Records supplied START
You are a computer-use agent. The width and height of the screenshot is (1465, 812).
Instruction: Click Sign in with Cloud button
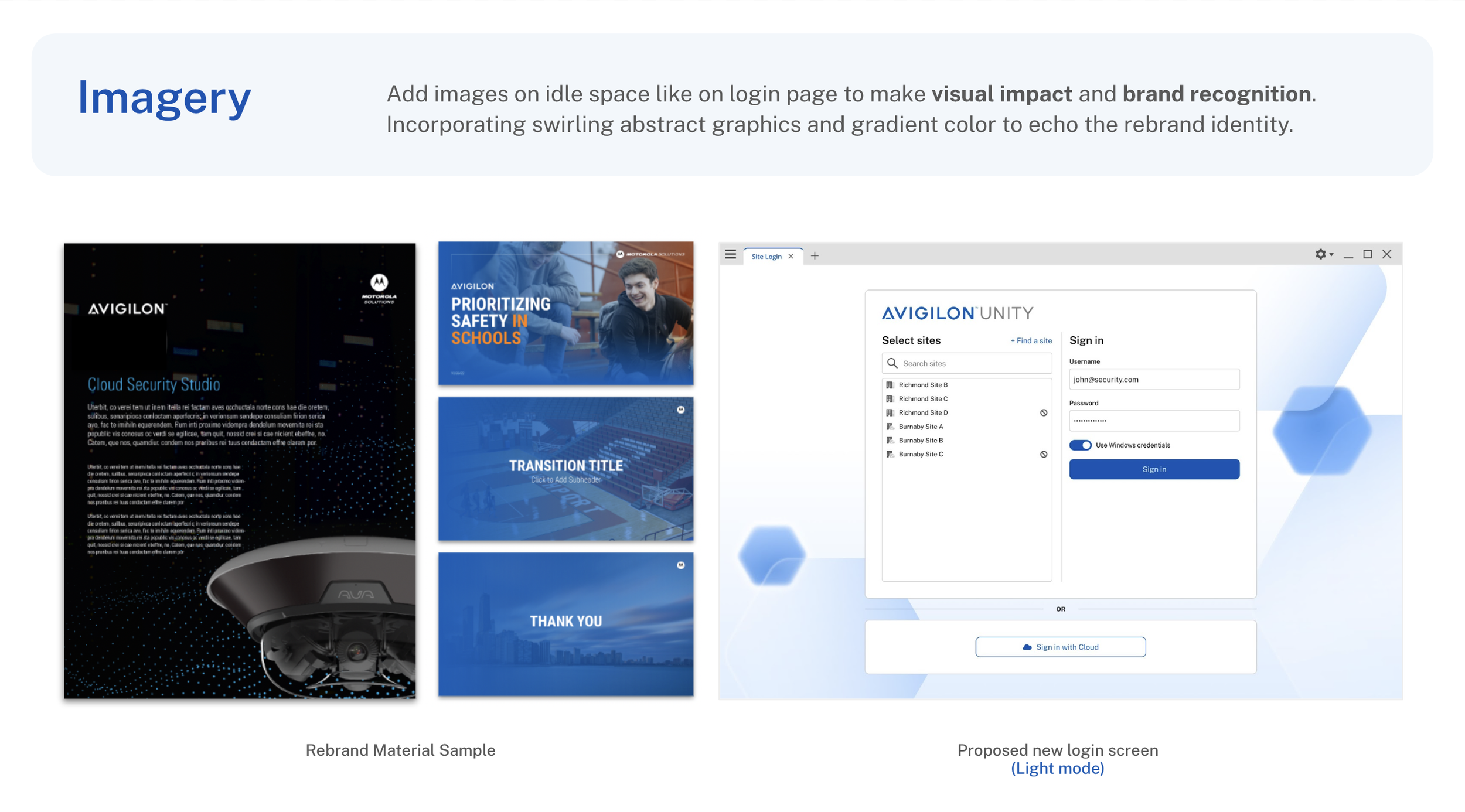pyautogui.click(x=1060, y=647)
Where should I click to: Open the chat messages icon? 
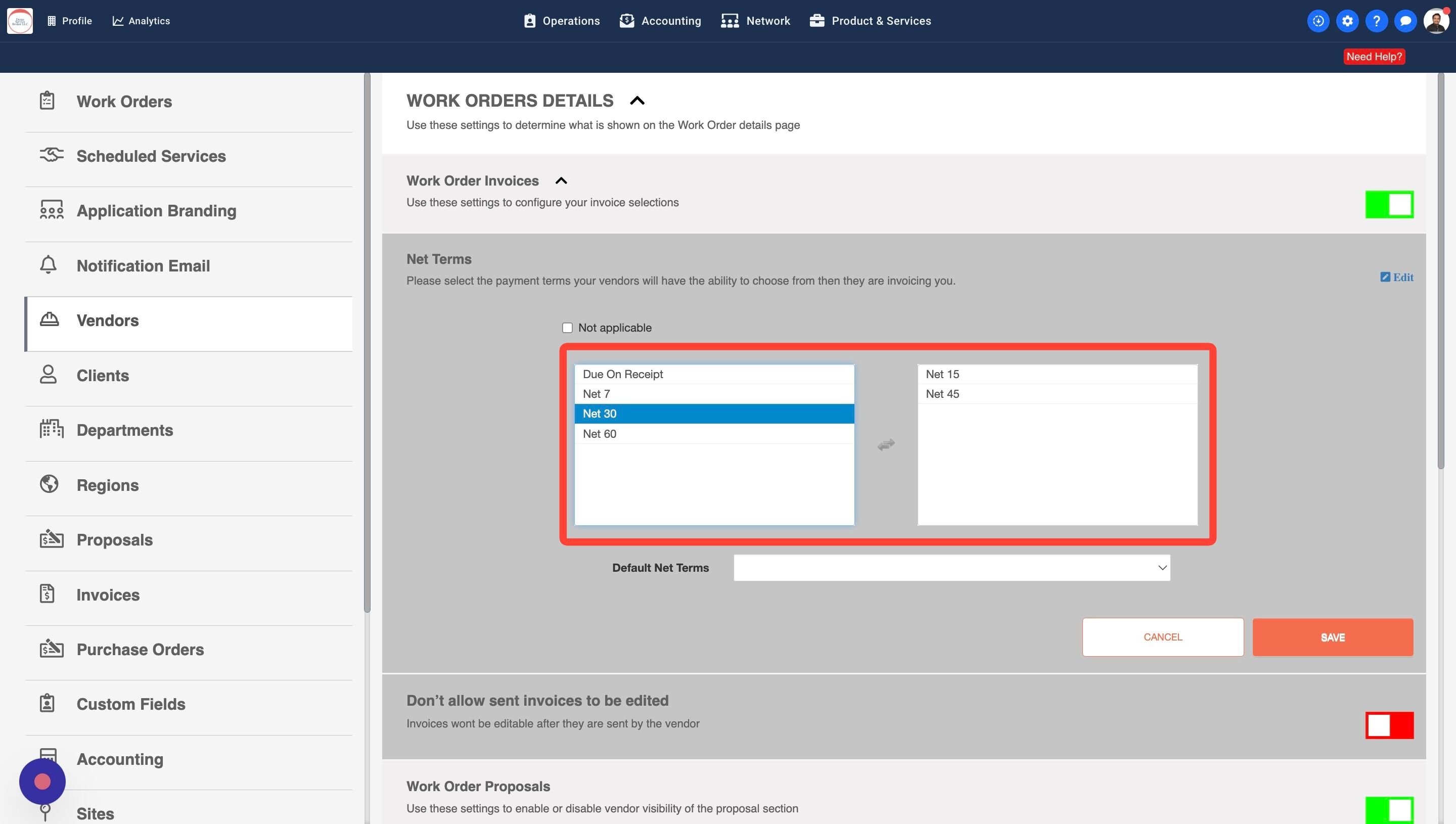coord(1405,21)
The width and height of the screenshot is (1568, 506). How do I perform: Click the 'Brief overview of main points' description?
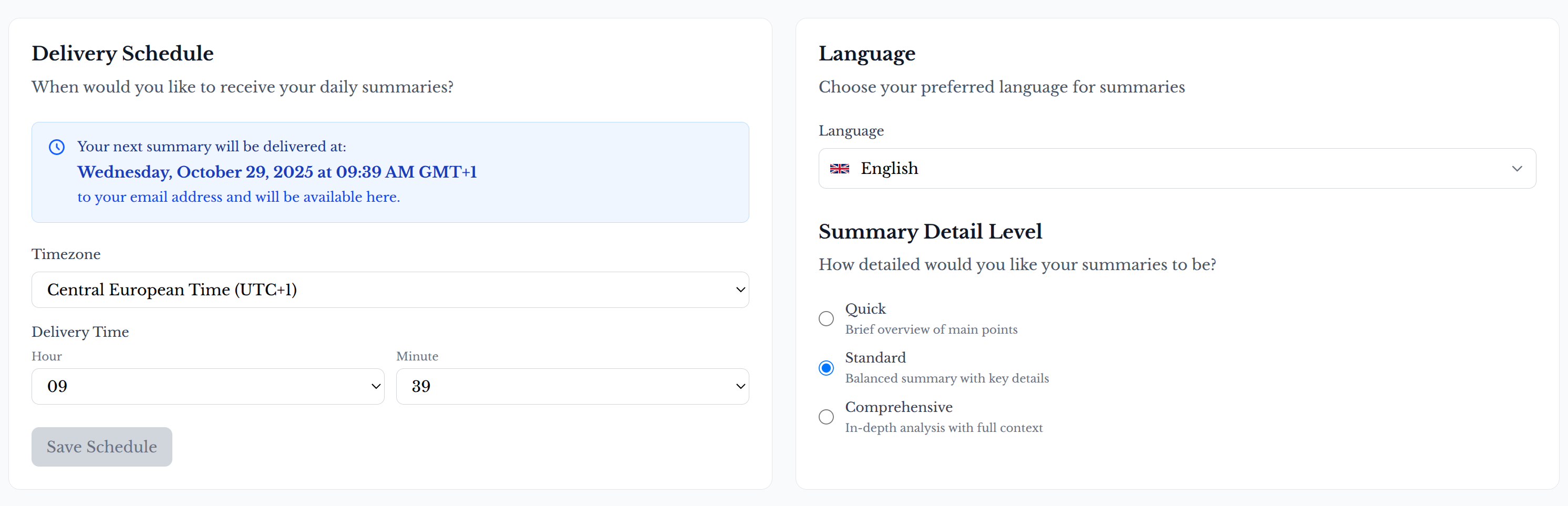(931, 329)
Records supplied END
(What you should do)
Give back every entry in its exact wording, leaving the pictures out.

(Answer to this exercise)
You are a computer-use agent. The width and height of the screenshot is (1465, 812).
Instruction: Click Sign in with Cloud button
pyautogui.click(x=1060, y=647)
Where should I click to: Open the chat messages icon? 
coord(1405,21)
The width and height of the screenshot is (1568, 506). How do I perform: Click the 'Brief overview of main points' description?
(931, 329)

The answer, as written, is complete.